Second, regarding the treatment outcome, ALL with uterine relapse may follow a refractory clinical course. Almost all reported patients were refractory to chemotherapy, with only two being alive. Although there are no established guidelines for extramedullary relapse after allo-HSCT due to limited previous reports, systemic chemotherapy, repeated allo-HSCT, DLI, and focal irradiation may be effective., In our case, bone marrow relapse occurred at the same time as uterine relapse after CBT, thus systemic treatment was required. Although there were repeated recurrences in the uterus, PET demonstrated remission after the haploidentical transplantation. Radiation therapy for uterine was not carried out because of expected GVL effects by haploidentical transplantation. Thus, intensive immunotherapy, including a combination of chemotherapy and allo-HSCT from HLA-mismatched donors, may be needed to cure ALL with uterine relapse. Regarding prognostic factors for the outcome of ALL, age at diagnosis (greater than 35 years) is an important factor in B-ALL. In addition, leukocyte count (greater than 30,000/μL), presence of t(9;22) or t(4;11), and treatment response for induction therapy were reported as prognostic factors., Among these factors, only the age at diagnosis was a factor in three of five reported cases and in ours. Thus, to clarify the risk factors for the development of extramedullary uterine relapse of ALL, further accumulation of such cases is essential.

Lastly, regarding the pathogenesis of uterine relapse of ALL after CBT, four of five reported cases and ours demonstrated uterine cervical involvement, whereas the remaining reported case included both uterine cervix and corpus involvement, although both sites have different biological natures. Furthermore, the uterus may not be a target of acute and chronic GVHD. In our case, the uterine relapse may have been due to the uterus being a weak alloreactive target of acute or chronic GVHD and GVL. Thus, the relapse of ALL in the uterus may be explained by the organ not being a target of acute or chronic GVHD and GVL. Further accumulation of such cases is needed to elucidate the pathogenesis of the uterine relapse of ALL.

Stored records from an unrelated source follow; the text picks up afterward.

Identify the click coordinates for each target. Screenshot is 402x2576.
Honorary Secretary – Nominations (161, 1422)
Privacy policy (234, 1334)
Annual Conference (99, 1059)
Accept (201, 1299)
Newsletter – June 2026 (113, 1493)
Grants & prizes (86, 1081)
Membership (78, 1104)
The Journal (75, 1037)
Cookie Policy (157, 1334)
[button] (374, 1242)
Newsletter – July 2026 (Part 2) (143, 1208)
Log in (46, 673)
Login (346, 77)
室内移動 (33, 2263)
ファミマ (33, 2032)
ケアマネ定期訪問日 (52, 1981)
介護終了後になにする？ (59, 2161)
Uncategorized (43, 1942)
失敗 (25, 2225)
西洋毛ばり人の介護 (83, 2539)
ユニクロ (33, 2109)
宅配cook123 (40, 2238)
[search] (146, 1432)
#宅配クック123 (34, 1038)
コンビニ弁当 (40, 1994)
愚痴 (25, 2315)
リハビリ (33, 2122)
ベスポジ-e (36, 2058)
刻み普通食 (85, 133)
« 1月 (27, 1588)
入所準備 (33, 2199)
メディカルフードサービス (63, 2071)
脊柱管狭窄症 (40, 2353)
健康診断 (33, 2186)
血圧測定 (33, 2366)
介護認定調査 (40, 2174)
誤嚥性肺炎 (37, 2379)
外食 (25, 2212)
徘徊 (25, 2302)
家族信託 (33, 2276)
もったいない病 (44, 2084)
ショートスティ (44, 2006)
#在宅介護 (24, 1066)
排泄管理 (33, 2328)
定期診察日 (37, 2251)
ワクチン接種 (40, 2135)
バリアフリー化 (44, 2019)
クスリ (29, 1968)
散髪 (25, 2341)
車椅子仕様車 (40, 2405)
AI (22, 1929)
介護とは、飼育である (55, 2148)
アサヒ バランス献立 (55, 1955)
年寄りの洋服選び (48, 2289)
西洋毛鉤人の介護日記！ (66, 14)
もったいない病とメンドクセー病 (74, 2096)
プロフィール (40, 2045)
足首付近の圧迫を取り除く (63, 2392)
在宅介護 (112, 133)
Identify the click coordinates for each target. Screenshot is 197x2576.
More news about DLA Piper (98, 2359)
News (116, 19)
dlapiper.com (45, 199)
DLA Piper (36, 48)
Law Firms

In conclusion, this case suggests that the uterus should be noted as an organ for extramedullary relapse of ALL. Although reports regarding the uterine relapse of ALL are limited, abnormal vaginal/uterine hemorrhage should be carefully examined for a long period of time during the follow-up of ALL patients with partial or complete remission. Furthermore, MRI may be a useful diagnostic tool in such patients.